The script follows a structured workflow to systematically capture amino acid differences between AAV sequences and reference sequences. The key steps include:

  1. Identifying Relevant Alignments -- The script retrieves a list of tip alignments. Tip alignments are those without child alignments, representing the most granular level of sequence data.
  2. Filtering for Coding Features -- Only coding features are considered, ensuring non-coding regions are excluded. This filtering is essential as amino acid variations occur within coding regions.
  3. Mapping Reference Features -- The script maps each reference sequence to its corresponding coding features, creating a comprehensive list of amino acid locations to analyze.
  4. Processing Alignment Members -- For each alignment, the script processes individual member sequences, comparing their amino acid composition to the reference.
  5. Recording Variations -- Any differences in amino acid sequences between the alignment member and reference are cataloged.

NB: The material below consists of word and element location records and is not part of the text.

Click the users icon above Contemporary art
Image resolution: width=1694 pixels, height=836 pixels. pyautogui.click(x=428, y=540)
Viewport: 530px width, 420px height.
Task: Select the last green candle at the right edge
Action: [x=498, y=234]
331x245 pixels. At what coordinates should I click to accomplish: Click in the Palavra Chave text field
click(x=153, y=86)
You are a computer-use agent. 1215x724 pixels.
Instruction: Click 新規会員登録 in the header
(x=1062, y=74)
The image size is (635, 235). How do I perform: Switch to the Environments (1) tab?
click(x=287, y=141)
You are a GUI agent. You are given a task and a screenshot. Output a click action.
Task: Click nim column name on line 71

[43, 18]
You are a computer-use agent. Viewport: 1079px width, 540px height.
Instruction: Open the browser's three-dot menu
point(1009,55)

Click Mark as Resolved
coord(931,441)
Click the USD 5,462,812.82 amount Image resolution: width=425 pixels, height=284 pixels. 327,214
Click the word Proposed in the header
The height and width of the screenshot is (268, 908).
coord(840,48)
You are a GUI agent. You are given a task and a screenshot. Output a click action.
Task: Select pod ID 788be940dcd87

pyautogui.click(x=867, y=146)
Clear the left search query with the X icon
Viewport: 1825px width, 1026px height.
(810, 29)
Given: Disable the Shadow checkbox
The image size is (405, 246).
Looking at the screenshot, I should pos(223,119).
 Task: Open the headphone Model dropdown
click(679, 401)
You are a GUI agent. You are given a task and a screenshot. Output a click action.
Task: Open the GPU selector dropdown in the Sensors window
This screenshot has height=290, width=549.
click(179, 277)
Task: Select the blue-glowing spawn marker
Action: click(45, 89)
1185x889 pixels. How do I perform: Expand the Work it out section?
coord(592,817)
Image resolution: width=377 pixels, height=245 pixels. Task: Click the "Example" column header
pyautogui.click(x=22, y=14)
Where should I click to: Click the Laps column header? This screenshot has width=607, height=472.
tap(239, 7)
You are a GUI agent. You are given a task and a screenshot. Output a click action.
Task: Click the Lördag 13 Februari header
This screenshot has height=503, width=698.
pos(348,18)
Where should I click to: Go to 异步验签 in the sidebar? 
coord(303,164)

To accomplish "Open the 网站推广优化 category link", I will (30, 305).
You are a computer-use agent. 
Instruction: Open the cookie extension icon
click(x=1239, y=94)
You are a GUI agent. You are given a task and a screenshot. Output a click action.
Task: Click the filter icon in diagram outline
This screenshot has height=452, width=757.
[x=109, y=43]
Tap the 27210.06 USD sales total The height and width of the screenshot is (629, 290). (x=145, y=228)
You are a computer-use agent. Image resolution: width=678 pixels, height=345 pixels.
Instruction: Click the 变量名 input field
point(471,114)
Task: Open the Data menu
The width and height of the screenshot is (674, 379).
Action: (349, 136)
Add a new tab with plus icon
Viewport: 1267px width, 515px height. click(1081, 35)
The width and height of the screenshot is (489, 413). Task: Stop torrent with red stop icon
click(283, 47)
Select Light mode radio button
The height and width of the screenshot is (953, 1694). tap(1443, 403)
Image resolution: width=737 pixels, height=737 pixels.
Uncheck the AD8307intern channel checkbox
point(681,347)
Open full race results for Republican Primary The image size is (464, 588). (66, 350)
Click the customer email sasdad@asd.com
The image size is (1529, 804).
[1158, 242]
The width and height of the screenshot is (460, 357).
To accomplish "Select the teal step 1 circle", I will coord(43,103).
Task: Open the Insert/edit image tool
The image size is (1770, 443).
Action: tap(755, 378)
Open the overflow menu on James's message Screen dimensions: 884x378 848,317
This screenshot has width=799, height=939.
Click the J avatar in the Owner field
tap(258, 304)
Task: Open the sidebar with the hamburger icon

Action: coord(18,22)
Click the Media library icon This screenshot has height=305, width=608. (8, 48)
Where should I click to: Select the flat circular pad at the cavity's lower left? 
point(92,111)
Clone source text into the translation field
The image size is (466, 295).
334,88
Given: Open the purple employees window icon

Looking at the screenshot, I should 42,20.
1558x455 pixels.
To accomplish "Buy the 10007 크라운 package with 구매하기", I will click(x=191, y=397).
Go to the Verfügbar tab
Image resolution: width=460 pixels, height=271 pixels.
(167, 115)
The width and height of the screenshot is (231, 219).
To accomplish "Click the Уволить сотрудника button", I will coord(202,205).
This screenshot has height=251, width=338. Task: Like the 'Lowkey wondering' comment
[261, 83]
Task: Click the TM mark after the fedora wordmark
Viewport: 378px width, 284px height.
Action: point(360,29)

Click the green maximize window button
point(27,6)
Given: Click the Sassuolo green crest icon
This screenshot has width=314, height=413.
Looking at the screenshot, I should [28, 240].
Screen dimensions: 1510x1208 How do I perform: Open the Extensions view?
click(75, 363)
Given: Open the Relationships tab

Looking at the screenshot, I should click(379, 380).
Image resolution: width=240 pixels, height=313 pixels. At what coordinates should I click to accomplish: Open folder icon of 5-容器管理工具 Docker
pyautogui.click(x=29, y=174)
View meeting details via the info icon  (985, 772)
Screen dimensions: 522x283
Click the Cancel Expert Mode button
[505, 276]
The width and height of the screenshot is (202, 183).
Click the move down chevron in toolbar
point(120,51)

Each variation is assigned a unique identifier, ensuring it can be tracked and revisited.

Step-by-Step Breakdown

Step 1: Retrieve Tip Alignments

The script begins by identifying tip alignments. These alignments are crucial because they represent terminal nodes in the alignment hierarchy, directly reflecting raw sequence data.

getTipAlignments(tipAlignments);

The function getTipAlignments ensures that only alignments without child nodes are included, refining the pool of alignments to the most informative subset.

Step 2: Identify Coding Features

To ensure only relevant amino acid replacements are analyzed, the script retrieves coding features marked by the metatag CODES_AMINO_ACIDS.

var featuresList = glue.tableToObjects(
    glue.command(["list", "feature", "-w", "featureMetatags.name = 'CODES_AMINO_ACIDS'"])
);

Each feature is stored in a codingFeaturesMap to facilitate quick lookup.

Step 3: Map Features to References

The script iterates over each alignment and maps coding features to their respective reference sequences. This ensures that the analysis focuses on biologically significant regions.

refFeaturesMap[refseqName] = _.filter(featureLocations, function(featureLoc) {
    return codingFeaturesMap[featureLoc["feature.name"]];
});

Step 4: Identify Amino Acid Replacements

For each alignment member, the script compares amino acids at each codon position to the reference.

if (refAaObj && refAaObj.definiteAas !== memberAaObj.definiteAas) {
    // Record mismatch
}

Mismatched amino acids are flagged as replacements and cataloged for further analysis.

Step 5: Record and Classify Variations

Once replacements are identified, they are stored in a custom table. The script also calculates biochemical distances, such as Grantham and Miyata distances, to classify the nature of the amino acid change.

glue.command(["create", "custom-table-row", "aav_replacement", replacementObj.id]);
glue.command(["set", "field", "grantham_distance_double", grantham_distance_double]);

Why This Matters

Recording amino acid variations in this structured manner allows researchers to:

  • Monitor evolutionary changes in AAV sequences
  • Identify potentially significant mutations
  • Maintain a comprehensive, accessible catalog of sequence variations

By focusing on coding regions and systematically logging replacements, AAV Atlas provides a reliable tool for gene therapy and genomic research. This approach supports the development of improved AAV vectors and enhances our understanding of AAV diversity.